Тем более важно бы было, отвечая потребностям и подсоветского, и эмигрантского читателя, потребностям русского читателя вообще, собрать все, что можно, о Гумилеве, пока еще не поздно; и тем более важна судьба его текстов.
В этом последнем отношении, что мы имеем в эмиграции? Существуют, практически, два издания Гумилева (о других, более старых или ограниченных по материалу, можно не говорить): В. Завалишина в Германии (1947–1948) и Г. Струве в Америке (1962–1968).
Издание Завалишина, сделанное в трудных условиях, не могло быть полным; но оно осуществлено с безошибочным хорошим вкусом, и оно все дышит любовью к Гумилеву и истинным пониманием его творчеств. Не весь Гумилев; но все, что нужно рядовому читателю, желающему познакомиться с его поэзией. И как чудно издано! Четыре миниатюрных томика, которые, даже все вместе, можно положить в карман и взять в путешествие, на службу, на прогулку…
В нем нет никаких комментариев; вся оценка материала заключена в выборе, произведенном с исключительным тактом, и в расположении совершенно превосходном, и с которым, верно, согласился бы сам Гумилев, будь он жив. Во всяком случае, порядок тут именно такой, который лучше всею помогает читателю окинуть взором жизнь и работу поэта в целом. Конечно, жаль, что – из написанного в стихах сюда не вошли пьесы «Дитя Аллаха» и «Отравленная туника». Добавить их – и получится почти идеальное массовое издание.
Проза не входила в план издателя; и, в конце концов, не прозой велик Гумилев; хотя желающему его понять очень важно прочесть и «Записки кавалериста», и «Письма о русской поэзии».

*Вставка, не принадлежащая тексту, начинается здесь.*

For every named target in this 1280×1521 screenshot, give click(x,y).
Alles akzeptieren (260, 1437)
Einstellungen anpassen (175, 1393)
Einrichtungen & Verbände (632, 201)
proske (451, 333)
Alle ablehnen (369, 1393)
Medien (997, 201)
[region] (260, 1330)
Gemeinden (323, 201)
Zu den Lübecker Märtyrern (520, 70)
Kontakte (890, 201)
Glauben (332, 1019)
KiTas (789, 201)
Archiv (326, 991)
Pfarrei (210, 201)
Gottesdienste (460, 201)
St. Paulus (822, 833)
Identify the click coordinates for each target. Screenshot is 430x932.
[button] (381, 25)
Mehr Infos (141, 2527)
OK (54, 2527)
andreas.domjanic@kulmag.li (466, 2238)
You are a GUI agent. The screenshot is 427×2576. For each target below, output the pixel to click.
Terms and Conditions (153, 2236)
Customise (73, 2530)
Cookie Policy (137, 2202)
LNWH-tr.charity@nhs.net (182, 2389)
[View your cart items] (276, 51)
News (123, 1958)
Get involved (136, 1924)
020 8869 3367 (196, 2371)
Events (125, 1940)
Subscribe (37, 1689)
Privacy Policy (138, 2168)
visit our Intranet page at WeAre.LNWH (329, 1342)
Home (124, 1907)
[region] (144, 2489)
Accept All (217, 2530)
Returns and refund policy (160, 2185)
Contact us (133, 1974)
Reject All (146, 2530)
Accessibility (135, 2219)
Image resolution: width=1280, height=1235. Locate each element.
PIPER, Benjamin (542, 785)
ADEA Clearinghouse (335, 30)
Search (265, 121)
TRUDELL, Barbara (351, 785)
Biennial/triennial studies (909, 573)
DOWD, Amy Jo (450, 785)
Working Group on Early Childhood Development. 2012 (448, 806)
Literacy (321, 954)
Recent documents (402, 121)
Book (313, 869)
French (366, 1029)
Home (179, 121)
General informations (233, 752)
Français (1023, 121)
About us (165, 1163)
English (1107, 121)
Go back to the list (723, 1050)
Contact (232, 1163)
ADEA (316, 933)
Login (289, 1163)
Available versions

Г. Струве резко и несправедливо обвиняет это издание во «множестве ошибок». В действительности, их, как раз не так уж много; да и не очень они страшные. Хотя, впрочем, есть и досадные; вот, например: «В год четвертой мировой войны» (до таковой мы, слава Богу, еще не дожили; речь на деле идет о четвертом годе мировой войны). Но, по части ошибок… брюзжание Струве удивляет; потому что, как говорится, «уж чья бы корова мычала»!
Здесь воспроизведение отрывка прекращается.